Ainaa looked again at the black bag. He thought of his son and daughter, playing in the Serulian sand when they all went on holiday a few weeks prior. His face was still.
And following his line of sight, Chikyuu's Secretary of Informational Exchange reached into the bag and pulled out a thin, crimson-colored sheet. It looked like a transparent bookmark, and he waved it in front of his face to peer through it at Ainaa.
“You've signed enough of these in your lifetime to know what this is,” he said. “An Arbatsu-jin 'blood paper'. On my planet, we call it a 'death warrant'.”
The soft release of breath from the councilor's lips was the only sound in the room. The hand he had on his tea started to tremble slightly.
“But the Arbatsu-sei way is a little special, isn't it? The recipient of the paper...his immediate family...his servant staff...”
He walked towards Ainaa, his footfalls becoming like cannon blasts.
“...All your known associates...your advisors...and their families, too.”
He slapped the blood paper on the island's marble top.
“You can scan it for authenticity if you want. I assure you, it has General Voller's seal.”
“...And I can see that you don't doubt it, either.” the visitor said, his voice hushed.
Ainaa took the flimsy sheet, rotating it in his hand. The hot Serulian sand. His son's laugh.
This Lordling of Chikyuu—no, now that Ainaa was close, he could see that the man was much older than he had thought—gave his companion a stiff nod. The Blue Eyed one walked outside without a word.
When he was satisfied they were alone, he said, “This was not our decision.”
“Understood,” replied Ainaa, his voice fighting for stabile ground. “It is the way of my people.”

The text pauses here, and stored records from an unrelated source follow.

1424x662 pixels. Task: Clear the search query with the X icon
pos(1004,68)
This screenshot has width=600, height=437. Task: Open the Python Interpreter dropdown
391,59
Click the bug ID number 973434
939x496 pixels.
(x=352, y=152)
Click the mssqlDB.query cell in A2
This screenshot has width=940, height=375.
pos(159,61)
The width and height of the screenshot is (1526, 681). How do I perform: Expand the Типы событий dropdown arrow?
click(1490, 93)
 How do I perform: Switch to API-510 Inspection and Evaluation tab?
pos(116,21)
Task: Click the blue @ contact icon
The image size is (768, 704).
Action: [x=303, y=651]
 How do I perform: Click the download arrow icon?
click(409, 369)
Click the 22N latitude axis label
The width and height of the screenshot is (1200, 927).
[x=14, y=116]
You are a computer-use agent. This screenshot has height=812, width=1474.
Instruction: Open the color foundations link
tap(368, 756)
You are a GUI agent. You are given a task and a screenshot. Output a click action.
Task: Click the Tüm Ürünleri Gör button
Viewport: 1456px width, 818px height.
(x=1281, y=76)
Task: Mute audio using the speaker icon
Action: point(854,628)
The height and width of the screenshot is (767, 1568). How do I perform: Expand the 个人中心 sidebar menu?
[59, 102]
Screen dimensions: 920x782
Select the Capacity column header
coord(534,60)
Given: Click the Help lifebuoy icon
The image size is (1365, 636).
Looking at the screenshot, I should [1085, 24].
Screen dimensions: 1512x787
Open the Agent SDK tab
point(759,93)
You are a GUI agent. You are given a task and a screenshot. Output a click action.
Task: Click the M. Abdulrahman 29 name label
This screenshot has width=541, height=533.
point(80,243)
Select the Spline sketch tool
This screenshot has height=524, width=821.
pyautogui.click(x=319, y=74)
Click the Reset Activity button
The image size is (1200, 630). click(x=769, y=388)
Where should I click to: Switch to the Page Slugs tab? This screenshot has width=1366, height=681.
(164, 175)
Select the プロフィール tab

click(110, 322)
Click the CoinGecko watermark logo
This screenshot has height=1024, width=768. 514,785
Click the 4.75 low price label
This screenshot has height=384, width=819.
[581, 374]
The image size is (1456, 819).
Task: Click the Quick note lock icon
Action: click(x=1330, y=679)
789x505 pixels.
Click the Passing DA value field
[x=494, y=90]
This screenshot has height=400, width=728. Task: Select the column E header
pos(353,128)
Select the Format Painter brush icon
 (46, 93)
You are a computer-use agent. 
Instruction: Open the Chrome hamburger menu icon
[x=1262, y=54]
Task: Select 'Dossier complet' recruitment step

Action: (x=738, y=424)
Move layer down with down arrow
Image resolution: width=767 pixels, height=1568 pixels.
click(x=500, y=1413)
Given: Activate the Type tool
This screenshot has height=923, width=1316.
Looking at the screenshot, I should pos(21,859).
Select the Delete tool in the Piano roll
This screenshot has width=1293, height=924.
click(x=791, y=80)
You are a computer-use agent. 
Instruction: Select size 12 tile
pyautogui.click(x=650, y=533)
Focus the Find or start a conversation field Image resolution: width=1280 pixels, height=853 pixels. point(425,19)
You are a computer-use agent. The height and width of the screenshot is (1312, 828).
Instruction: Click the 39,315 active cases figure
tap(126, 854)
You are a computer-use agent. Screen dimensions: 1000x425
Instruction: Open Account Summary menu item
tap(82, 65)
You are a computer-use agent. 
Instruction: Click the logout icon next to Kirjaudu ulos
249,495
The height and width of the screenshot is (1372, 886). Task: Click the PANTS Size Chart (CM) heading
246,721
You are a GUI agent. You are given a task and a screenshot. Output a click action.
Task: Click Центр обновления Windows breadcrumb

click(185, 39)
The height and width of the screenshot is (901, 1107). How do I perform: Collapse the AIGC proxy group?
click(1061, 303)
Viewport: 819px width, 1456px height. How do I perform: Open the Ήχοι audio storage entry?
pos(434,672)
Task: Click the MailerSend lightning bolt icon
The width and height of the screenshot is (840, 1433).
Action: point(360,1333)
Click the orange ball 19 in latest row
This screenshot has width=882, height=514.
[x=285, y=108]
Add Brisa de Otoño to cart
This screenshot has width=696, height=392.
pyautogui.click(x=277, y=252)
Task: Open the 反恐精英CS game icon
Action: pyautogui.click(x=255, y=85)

A pause. “There is a shuttle in port, headed for Chikyuu tomorrow. Your family is already on it.”
For the first time since he entered his study, Ainaa looked the man in the eyes. He watched him turn suddenly, retrieving the black bag.
“I can save them,” he whispered, faltering.
“...But you cannot save me,” finished Ainaa.
The Lord Secretary pulled a small blaster from the bag, placing it softly on the study desk. And now the man could no longer look at him for more than seconds.
But Councilor Ainaa simply picked up his mug, and finished his tea.
“They call you Yamucha, yes?” He didn't wait for a nod. “I won't say I thank you.”
The Lord Secretary lowered his eyes to the floor, the bag in his hand.
“Just save as many as you can.”
Yamucha nodded, and after a moment he dared to say, “I'll leave you to it, then.”
He walked out after his companion.
Juunanagou was waiting by the simple, iron gates to the house. “So what now?”
Yamucha said nothing. Instead, he waited. And from the solarium, there was the muffled burst of a single blaster shot. The cyborg's head whipped back to the house out of instinct, but he slowly relaxed as he realized what had come about.
Yamucha opened the bag, and dozens of flimsy red sheets stared back at him.
“We go to the next house,” he answered.